What to do: When a line below contains the word "Collapse", copy that line.
◇ ◇ ◇ ◇ ◇ ◇ ◇
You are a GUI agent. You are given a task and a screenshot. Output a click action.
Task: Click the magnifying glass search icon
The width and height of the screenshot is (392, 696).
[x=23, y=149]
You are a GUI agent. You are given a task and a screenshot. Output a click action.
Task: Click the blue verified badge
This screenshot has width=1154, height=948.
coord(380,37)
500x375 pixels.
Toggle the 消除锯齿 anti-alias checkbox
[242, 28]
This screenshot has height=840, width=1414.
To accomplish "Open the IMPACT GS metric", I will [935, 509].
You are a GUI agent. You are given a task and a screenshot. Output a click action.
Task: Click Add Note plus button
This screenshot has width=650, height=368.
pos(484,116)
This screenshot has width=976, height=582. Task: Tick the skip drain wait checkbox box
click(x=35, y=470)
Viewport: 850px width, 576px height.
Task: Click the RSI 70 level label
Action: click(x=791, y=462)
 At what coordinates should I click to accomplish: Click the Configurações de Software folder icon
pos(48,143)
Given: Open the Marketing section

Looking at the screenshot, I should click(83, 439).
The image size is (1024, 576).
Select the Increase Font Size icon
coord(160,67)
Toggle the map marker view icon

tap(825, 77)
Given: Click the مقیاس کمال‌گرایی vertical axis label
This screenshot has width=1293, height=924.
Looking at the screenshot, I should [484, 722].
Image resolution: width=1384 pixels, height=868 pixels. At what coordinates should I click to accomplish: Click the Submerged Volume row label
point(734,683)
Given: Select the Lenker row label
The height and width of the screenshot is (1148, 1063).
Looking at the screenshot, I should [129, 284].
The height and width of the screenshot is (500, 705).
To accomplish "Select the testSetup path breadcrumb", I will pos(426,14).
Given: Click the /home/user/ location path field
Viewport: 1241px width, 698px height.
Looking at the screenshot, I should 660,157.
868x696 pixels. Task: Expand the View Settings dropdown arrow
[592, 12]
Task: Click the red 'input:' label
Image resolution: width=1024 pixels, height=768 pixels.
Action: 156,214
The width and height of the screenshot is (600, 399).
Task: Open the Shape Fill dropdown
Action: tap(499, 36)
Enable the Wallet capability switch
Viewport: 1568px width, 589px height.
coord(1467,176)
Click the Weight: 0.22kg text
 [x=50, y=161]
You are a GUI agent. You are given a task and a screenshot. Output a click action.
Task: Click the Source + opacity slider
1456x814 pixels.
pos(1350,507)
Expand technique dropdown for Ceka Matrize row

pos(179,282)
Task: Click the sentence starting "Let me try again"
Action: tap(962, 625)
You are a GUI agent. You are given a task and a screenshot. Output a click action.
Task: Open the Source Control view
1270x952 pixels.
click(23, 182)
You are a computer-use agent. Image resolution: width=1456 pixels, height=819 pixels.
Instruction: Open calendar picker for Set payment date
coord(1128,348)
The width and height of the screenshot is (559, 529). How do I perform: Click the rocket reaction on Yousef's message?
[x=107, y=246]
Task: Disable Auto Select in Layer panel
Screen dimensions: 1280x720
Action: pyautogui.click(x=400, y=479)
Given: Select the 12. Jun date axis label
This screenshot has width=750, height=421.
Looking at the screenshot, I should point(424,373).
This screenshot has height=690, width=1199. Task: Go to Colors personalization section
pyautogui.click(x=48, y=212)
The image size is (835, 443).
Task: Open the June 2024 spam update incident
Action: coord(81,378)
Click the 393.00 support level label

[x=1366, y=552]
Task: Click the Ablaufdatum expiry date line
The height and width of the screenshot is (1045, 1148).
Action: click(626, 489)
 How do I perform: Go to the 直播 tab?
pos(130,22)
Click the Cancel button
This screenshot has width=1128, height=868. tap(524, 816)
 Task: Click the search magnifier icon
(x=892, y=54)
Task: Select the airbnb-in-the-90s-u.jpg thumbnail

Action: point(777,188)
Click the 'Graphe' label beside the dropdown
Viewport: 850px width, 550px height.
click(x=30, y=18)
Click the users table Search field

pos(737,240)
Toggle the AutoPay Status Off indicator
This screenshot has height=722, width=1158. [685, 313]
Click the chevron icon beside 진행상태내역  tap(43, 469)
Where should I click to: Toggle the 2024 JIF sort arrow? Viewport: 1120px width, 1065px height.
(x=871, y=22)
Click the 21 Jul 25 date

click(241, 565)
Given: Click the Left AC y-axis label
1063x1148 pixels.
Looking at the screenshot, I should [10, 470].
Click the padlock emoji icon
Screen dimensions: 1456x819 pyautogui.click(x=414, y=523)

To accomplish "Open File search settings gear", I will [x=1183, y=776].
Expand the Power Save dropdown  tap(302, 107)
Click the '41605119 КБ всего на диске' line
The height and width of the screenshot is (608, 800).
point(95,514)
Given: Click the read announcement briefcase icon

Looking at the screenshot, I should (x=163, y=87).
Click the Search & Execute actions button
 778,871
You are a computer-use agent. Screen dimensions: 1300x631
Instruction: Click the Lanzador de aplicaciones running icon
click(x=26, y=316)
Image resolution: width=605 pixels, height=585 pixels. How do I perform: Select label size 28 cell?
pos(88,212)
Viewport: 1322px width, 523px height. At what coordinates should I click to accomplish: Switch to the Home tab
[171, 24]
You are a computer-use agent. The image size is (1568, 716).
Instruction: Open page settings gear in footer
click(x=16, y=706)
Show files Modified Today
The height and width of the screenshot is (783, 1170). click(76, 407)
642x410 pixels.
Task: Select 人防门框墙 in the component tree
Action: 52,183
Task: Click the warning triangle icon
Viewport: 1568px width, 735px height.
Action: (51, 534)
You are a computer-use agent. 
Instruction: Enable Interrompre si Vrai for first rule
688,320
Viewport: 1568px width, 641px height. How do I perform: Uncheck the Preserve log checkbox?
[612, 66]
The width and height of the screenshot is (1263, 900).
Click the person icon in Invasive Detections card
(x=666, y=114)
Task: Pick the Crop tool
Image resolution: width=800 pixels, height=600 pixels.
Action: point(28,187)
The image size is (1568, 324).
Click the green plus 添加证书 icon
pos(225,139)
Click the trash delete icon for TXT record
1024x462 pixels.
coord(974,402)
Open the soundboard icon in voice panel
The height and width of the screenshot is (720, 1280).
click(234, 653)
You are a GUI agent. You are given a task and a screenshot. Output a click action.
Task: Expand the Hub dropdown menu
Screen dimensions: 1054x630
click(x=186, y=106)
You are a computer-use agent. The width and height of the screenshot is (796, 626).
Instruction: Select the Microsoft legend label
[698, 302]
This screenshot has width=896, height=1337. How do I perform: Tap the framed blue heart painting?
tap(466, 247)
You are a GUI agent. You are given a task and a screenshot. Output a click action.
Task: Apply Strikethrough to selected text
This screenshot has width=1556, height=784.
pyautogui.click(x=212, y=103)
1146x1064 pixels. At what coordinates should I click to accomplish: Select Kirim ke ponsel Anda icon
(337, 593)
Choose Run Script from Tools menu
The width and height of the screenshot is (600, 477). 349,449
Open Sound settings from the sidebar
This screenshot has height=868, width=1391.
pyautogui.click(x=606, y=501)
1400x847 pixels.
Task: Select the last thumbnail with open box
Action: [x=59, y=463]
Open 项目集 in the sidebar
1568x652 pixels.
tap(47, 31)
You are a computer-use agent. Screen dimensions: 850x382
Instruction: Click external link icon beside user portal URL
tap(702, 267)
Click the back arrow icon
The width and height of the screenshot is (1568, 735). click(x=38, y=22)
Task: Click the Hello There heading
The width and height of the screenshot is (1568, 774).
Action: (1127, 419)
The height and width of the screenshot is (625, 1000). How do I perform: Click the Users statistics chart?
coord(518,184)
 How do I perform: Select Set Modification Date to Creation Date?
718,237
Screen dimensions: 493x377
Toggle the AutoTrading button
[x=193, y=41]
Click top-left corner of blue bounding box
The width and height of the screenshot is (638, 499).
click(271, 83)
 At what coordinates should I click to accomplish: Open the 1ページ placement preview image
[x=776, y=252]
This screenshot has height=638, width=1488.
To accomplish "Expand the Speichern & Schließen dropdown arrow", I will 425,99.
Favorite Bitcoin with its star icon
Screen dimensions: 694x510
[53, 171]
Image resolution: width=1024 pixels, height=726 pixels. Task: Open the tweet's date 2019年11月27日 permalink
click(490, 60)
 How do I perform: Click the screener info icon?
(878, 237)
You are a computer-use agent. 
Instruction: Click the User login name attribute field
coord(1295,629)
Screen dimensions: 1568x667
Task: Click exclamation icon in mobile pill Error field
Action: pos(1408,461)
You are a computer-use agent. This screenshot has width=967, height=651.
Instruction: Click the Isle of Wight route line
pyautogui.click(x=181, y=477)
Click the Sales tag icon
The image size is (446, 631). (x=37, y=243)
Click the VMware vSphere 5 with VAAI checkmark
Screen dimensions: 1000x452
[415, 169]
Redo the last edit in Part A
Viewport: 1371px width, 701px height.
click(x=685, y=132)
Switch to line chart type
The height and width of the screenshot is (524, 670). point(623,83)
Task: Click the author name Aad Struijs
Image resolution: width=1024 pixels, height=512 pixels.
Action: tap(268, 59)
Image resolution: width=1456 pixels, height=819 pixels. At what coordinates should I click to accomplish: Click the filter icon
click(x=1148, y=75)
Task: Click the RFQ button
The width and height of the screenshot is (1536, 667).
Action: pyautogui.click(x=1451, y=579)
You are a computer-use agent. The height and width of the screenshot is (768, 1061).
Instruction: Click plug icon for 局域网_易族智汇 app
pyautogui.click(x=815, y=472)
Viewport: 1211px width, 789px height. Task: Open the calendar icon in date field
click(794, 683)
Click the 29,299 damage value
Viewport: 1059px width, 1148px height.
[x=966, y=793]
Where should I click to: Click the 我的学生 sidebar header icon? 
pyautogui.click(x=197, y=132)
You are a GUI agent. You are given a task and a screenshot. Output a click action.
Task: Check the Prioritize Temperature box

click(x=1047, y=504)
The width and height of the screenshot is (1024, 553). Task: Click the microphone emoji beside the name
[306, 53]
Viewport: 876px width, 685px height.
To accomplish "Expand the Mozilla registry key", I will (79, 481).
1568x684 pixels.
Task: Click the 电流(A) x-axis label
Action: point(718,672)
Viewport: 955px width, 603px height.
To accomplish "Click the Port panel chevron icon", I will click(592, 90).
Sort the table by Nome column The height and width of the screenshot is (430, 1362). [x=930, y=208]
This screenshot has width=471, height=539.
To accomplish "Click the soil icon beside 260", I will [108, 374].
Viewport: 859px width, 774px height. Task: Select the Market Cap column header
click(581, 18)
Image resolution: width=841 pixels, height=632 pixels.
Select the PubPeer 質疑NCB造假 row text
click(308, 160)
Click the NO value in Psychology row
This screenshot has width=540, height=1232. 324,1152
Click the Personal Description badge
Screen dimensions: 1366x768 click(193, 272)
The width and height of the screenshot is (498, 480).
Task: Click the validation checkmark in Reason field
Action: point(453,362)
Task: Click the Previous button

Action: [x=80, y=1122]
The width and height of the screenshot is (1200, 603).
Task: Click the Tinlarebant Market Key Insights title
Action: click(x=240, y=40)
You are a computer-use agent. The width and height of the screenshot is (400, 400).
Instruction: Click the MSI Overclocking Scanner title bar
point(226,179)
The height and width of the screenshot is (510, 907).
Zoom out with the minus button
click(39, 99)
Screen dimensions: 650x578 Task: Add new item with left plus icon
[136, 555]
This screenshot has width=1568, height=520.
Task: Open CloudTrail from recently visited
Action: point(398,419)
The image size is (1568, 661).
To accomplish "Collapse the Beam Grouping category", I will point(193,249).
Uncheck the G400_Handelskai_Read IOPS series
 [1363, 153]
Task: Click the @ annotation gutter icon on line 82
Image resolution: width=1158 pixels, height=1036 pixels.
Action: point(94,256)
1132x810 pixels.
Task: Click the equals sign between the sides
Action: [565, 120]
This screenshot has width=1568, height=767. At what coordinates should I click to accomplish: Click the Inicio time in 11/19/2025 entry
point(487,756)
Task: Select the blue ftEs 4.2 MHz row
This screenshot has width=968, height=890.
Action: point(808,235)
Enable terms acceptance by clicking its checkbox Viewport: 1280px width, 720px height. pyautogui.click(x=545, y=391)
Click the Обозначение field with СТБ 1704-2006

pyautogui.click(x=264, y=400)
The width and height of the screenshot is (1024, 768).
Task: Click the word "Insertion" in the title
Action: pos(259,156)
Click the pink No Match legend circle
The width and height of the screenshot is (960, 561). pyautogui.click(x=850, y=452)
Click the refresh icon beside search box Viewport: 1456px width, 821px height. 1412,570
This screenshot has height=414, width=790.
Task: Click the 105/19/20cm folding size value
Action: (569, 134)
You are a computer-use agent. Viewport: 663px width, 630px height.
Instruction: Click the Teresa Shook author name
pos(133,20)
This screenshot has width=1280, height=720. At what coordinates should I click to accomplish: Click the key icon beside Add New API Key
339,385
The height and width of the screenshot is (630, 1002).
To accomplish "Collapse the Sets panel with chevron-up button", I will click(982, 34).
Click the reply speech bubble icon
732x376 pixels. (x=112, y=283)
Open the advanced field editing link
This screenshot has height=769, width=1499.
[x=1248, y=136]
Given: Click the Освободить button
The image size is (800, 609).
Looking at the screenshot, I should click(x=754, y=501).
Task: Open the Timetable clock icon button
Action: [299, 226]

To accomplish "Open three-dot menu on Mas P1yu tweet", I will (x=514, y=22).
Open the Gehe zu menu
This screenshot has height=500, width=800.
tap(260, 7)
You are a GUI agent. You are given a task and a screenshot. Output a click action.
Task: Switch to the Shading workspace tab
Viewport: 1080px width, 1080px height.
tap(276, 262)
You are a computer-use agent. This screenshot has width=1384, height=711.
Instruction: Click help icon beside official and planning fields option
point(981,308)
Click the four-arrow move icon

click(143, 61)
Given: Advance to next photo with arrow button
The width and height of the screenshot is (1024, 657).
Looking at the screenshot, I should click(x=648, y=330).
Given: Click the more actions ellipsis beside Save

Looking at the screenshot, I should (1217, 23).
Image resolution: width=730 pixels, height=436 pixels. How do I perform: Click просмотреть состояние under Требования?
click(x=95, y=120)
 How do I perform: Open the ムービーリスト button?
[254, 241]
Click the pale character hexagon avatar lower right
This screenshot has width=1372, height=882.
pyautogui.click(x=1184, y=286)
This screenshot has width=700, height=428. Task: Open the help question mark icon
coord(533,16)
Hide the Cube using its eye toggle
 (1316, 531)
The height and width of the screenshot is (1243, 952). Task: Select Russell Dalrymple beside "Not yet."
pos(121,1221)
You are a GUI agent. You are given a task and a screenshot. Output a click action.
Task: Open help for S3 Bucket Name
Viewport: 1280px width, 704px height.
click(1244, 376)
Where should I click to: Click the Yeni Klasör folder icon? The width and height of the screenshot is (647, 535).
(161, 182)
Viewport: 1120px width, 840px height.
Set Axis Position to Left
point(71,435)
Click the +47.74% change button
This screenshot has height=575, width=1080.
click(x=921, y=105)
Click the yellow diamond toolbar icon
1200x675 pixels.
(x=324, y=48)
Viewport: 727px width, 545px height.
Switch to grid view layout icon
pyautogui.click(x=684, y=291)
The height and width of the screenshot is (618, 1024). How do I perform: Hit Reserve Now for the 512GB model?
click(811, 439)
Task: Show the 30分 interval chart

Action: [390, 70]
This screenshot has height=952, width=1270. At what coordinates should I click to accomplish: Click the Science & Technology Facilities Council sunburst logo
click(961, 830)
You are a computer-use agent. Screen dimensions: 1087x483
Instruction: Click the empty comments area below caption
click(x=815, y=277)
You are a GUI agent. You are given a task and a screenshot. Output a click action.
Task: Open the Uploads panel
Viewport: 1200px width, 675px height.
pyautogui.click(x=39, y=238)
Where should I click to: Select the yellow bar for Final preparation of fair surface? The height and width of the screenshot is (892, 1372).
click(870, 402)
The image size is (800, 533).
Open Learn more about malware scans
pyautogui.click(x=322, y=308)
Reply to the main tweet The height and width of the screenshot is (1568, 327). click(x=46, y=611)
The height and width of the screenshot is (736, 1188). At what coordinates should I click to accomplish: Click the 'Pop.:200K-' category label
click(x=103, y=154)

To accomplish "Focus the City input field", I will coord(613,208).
◇ ◇ ◇ ◇ ◇ ◇ ◇
Answer to the exercise:
To accomplish "Collapse the Beam Grouping category", I will point(193,249).
To accomplish "Collapse the Sets panel with chevron-up button", I will click(982, 34).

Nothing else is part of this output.